What is nature recovery and climate resilience?
The value of nature is clearer than ever. It is fundamental to our health and wellbeing, is the foundation of a productive economy and provides us with attractive neighbourhoods and access to green spaces we can enjoy.
The UK is one of the most nature-depleted countries in the world. Helping to restore nature can bring multiple benefits for wildlife, for people and for our economy.
Nature recovery is all about how we restore habitats, increase biodiversity, protect wildlife and combat climate change through collective action.

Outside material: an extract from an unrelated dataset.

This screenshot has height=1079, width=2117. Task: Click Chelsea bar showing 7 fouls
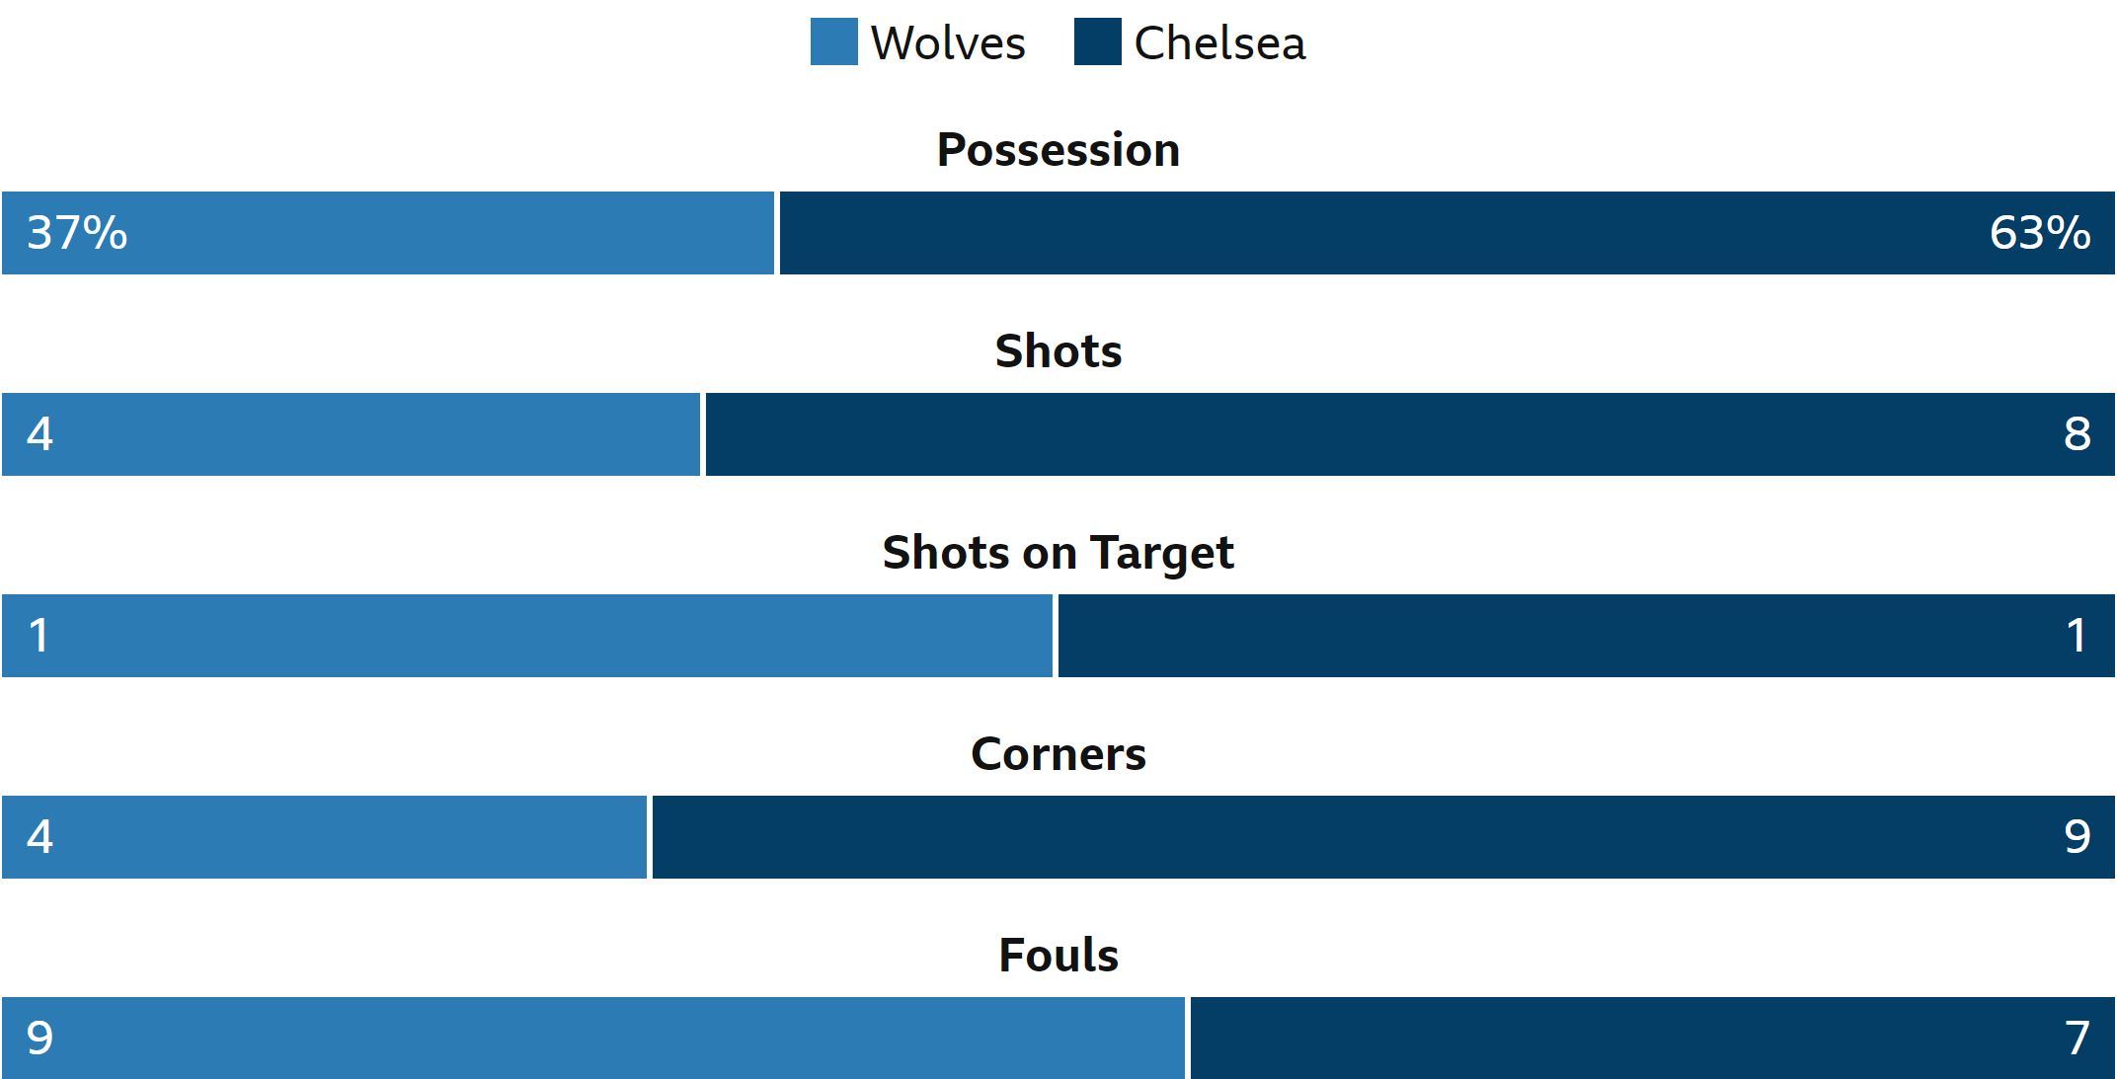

Climate resilience is about successfully coping with and managing the impacts of climate change while preventing those impacts from growing worse.
Our strengthened biodiversity duty
The Environment Act 2021 introduced a strengthened ‘biodiversity duty’ which requires all public authorities in England to consider what they can do to conserve and enhance biodiversity. Below are the first considerations of biodiversity actions for each council:
- Adur's biodiversity duty - First consideration (125KB)
- Worthing's biodiversity duty - First consideration (120KB)
Our actions
We work in close partnership with a wide range of local, regional and national organisations and experts to progress nature recovery across the area. Projects include:
- Adur River landscape recovery project - on the Adur River Recovery website
- saltmarsh and intertidal creation at Pad Farm (Shoreham/Lancing - Adur)
- chalk grassland restoration at Cissbury Fields (Findon - Worthing)
- meadow habitat creation at New Salts Farm (Shoreham/Lancing - Adur)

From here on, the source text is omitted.